Lennart Deddens' entrepreneurial background includes bocce bar BOEL, event and consulting firm Boilermaker and cocktail bar The Stockroom, all in Groningen. He is also an avid whisky maker and gin ambassador. 'The connection between farmers and makers is inspiring. We are currently testing eight different forgotten grains as a base for whiskey.'
Marco Agema gained fame as owner of the Groningen-based Friet van Piet, which became an example of sustainability and corporate responsibility in the sector. Five years ago, he started the Snack Bar of the Future from Eelde, an innovation platform that brings parties together to develop a healthier and more varied snack offering. 'We at the Grain Republic are all working on a cool story about food, from source to plate.'
New beers with the taste of primal grains
The Grain Republic brings flavor. Arable farmer Hero Havenga de Poel and brewer Martijn Eggens are working from this cooperative on a series of recipes for new beers based on "forgotten" grains.
The whole process in pictures. That's what attracts Martijn Eggens (Eggens craft beer) so much to the Grain Republic. 'This goes much further than buying raw materials from local farmers. Together we think out which grains might work well and set up trial fields. I like to go along on the tractor myself to sow and harvest. That way you get a completely different feel for the new beers, the new flavors.'
Eggens had been working that way with local farmers for a few years. Thanks to the Grain Republic, his method has received a new impetus. 'It's great to see old grains being given a new chance. The flavors are completely new and unique in the beer landscape. For example, we brewed a beer from organic spelt. Very spicy, very different'.
For NOM, the Grain Republic is not an average case.
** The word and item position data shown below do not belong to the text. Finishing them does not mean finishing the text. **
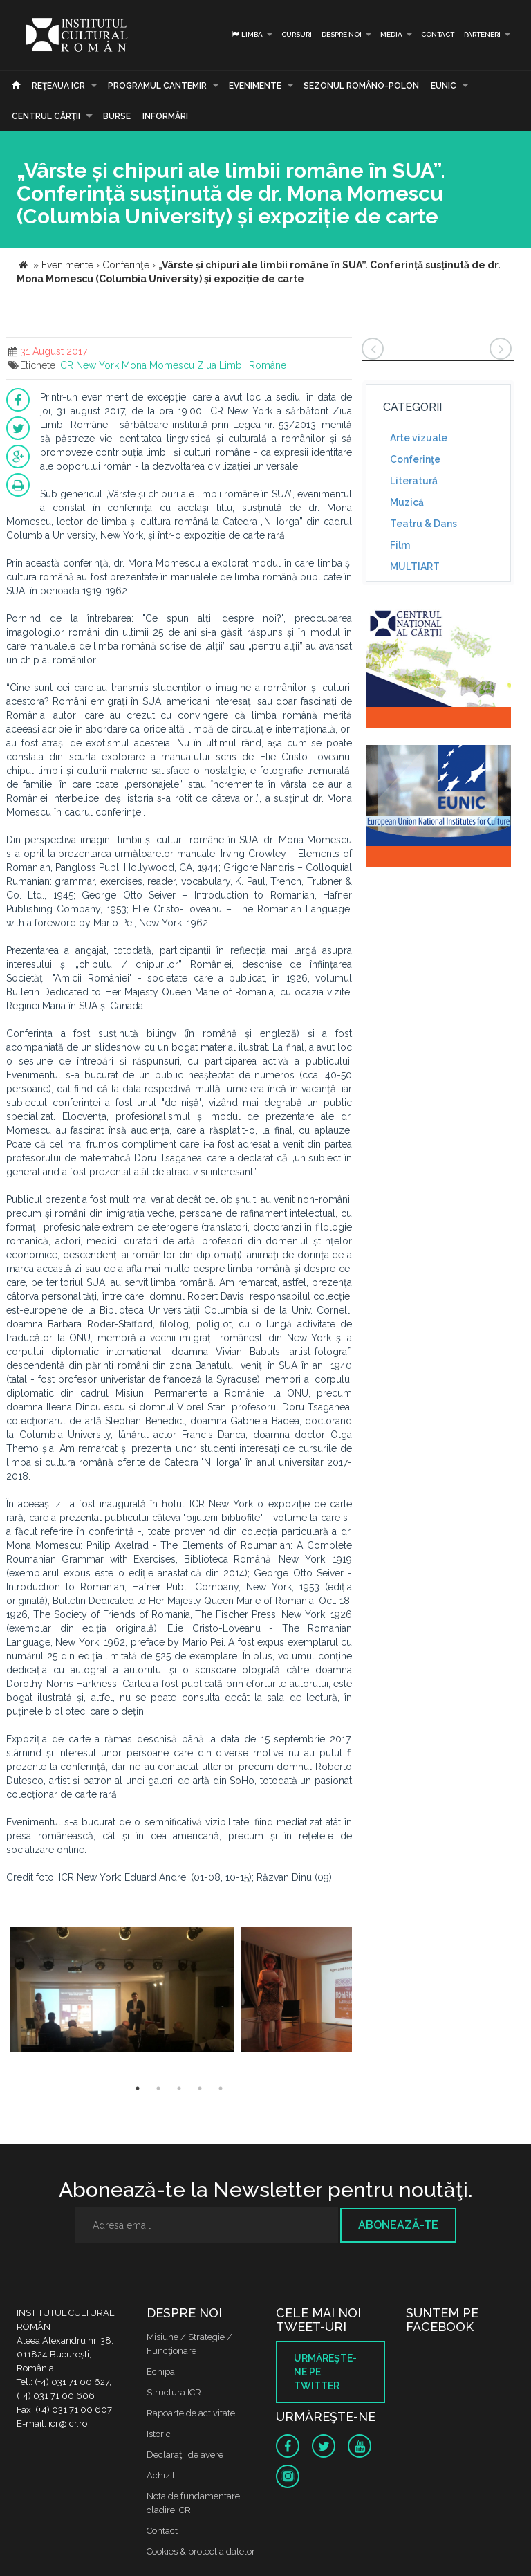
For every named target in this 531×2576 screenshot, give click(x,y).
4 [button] (200, 2088)
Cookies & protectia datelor (201, 2551)
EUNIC (443, 86)
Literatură (414, 480)
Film (400, 545)
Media (391, 34)
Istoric (159, 2434)
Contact (437, 34)
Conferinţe (415, 459)
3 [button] (179, 2088)
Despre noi (342, 34)
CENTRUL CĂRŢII (46, 116)
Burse (117, 116)
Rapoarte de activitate (191, 2413)
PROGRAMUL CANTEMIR (157, 86)
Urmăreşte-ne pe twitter (325, 2372)
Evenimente (255, 86)
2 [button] (158, 2088)
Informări (165, 116)
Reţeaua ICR (58, 86)
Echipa (161, 2371)
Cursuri (296, 34)
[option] (122, 1991)
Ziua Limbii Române (241, 365)
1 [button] (138, 2088)
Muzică (407, 502)
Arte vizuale (418, 437)
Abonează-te (398, 2225)
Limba (246, 34)
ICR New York (88, 365)
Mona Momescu (158, 365)
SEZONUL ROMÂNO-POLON (361, 86)
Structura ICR (174, 2392)
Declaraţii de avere (185, 2454)
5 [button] (220, 2088)
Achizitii (163, 2475)
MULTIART (415, 566)
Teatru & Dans (423, 523)
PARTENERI (482, 34)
Its plans are somewhat more difficult to capture in an assessment formula than those of the average startup. Nevertheless, NOM decided to provide a subordinated loan to the cooperative. And that is actually not that strange, explains investment manager Chantal Leijendekker.
More sustainable, smarter, healthier. These are the pillars that determine whether NOM will go into business with a (start-up) company or not. The first and third tap the Grain Republic effortlessly, the second in time as well. 'We approached the Grain Republic the same as we do with other companies. Looked at the financial calculations, the overall plans, the future picture. The cuddliness factor is obviously great, but it also just has to pay off.'
The loan from NOM is more than welcome. It will pay for the major renovation, the implementation of the hefty marketing plans and the investments in the 'laboratory' for food innovation. And - not unimportantly - the NOM funding is reason for Rabobank to enter into the adventure as well.
Chantal Leijendekker: "That's how it often goes. We provide venture capital, regularly in the early phase of a startup. We do that if we have looked at it closely and have confidence in it. That certainly applies to the Grain Republic. This formula is very nice and we think it has national potential. Maybe even international.